On the one hand, the term 'postmodernism' refers to whatever that happened after modernism as an unavoidable result of it, but on the other, it alludes to modernism's mere appearance as a negative and illogical category. Influential thinkers and literary characters In most circumstances, lying in the 1980s and 1990s was too language aware, and words were used to convey more than they were intended to denote. Consider the phrase 'postmodernism,' which means more than "after" or "after," more than just the "next phase" of a previously existing trend. Despite the fact that it was the topic of lengthy and vigorous debates in the eighteenth century, the term "modern" became widely accepted in the early twentieth century, according to what we've discovered. When it comes to things and events, postmodernism prefers to concentrate on the exterior picture rather than inferring or presenting hidden meanings from the inside of the items or events. It was also a derogatory epithet at the time, with associations to a newly developing bourgeoisie's behaviour style. The aristocracy was connected with traditional values and established standards, whereas "modern" was associated with something new, rootless, unreliable, erratic, and unpredictable. The early twentieth century gave modern a pleasing tinge of current, actual, and present, which resounded in the sphere of reality. As a result, the phrase encompassed the entire existentialist movement, as well as its forerunners, which were oriented to the real and tangible.


One of the most difficult things to undertake when dealing with postmodernism is to distinguish it from modernism. Contemporary modernism was defined as both a wide trend that spanned several decades and a worldview that saw abstract notions of behaviour expressed in specific situations. Modernism was a philosophical movement. From the late 1970s onwards, cultural-academic institutions in the Western bourgeois world began to be wary of the term'modernism,' because it represented a theory, no matter how nuanced or imprecise, that permitted interpretation to gain entry into a phenomenon.
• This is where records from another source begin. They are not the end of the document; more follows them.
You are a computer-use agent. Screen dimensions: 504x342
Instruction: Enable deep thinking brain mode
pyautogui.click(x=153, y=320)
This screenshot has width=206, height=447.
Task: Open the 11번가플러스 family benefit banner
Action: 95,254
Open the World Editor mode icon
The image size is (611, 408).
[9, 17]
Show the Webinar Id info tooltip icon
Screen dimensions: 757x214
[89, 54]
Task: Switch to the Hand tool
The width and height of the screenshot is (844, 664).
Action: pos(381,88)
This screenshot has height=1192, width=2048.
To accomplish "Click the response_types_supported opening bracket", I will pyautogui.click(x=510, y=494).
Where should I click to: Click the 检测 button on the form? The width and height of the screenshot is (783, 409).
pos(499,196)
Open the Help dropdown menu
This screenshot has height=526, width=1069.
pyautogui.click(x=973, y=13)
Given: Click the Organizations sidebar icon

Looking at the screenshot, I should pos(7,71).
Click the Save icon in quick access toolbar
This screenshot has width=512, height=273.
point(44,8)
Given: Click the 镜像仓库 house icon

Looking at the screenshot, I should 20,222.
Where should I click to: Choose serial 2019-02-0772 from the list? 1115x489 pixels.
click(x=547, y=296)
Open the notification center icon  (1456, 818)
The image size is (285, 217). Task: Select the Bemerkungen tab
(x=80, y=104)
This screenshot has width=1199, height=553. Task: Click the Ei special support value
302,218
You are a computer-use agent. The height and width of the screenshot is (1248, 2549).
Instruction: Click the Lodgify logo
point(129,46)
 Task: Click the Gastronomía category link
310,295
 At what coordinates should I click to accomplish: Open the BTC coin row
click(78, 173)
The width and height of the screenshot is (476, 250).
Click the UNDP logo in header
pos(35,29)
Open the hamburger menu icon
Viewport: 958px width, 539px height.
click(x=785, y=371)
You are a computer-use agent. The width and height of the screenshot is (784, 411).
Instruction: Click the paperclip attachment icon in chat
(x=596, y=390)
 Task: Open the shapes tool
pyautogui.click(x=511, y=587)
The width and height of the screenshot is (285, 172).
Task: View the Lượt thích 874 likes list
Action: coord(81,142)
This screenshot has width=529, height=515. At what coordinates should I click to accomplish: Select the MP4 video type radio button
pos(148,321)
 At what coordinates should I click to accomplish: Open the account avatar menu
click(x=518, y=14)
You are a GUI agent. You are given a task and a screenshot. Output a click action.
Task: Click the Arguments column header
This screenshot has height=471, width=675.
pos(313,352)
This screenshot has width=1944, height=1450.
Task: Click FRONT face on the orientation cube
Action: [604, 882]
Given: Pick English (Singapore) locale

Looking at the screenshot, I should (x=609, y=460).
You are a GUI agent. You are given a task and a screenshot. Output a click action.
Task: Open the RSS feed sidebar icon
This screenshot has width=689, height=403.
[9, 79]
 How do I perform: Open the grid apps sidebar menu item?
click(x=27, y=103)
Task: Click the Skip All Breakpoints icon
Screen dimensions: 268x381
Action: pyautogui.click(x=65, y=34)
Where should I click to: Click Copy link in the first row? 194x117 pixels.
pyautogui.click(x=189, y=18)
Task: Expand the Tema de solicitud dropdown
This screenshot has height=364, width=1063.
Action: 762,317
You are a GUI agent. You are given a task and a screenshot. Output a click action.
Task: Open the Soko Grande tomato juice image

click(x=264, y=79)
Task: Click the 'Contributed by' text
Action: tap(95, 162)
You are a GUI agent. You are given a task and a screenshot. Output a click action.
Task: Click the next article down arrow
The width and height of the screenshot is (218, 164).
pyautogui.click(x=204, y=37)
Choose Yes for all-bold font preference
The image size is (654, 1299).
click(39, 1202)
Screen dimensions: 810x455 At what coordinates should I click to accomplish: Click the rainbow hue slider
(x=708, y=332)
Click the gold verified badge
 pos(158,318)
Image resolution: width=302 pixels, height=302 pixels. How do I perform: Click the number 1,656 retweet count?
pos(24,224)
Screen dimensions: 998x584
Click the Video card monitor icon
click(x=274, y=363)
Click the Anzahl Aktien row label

It can be accepted, contested, or rejected if it is regarded a doctrine. The debate paved the way for a new paradigm that is more logical, coherent, and grounded in reality than the one that existed prior to this debate. In structuralist-poststructuralist words, modernism as a 'ism' provided a perceptible critique of the Cold War, competitiveness, and technology-centered approaches, and became increasingly difficult or unpleasant for a system that relied on cynical pursuit of consumption and crass profiteering.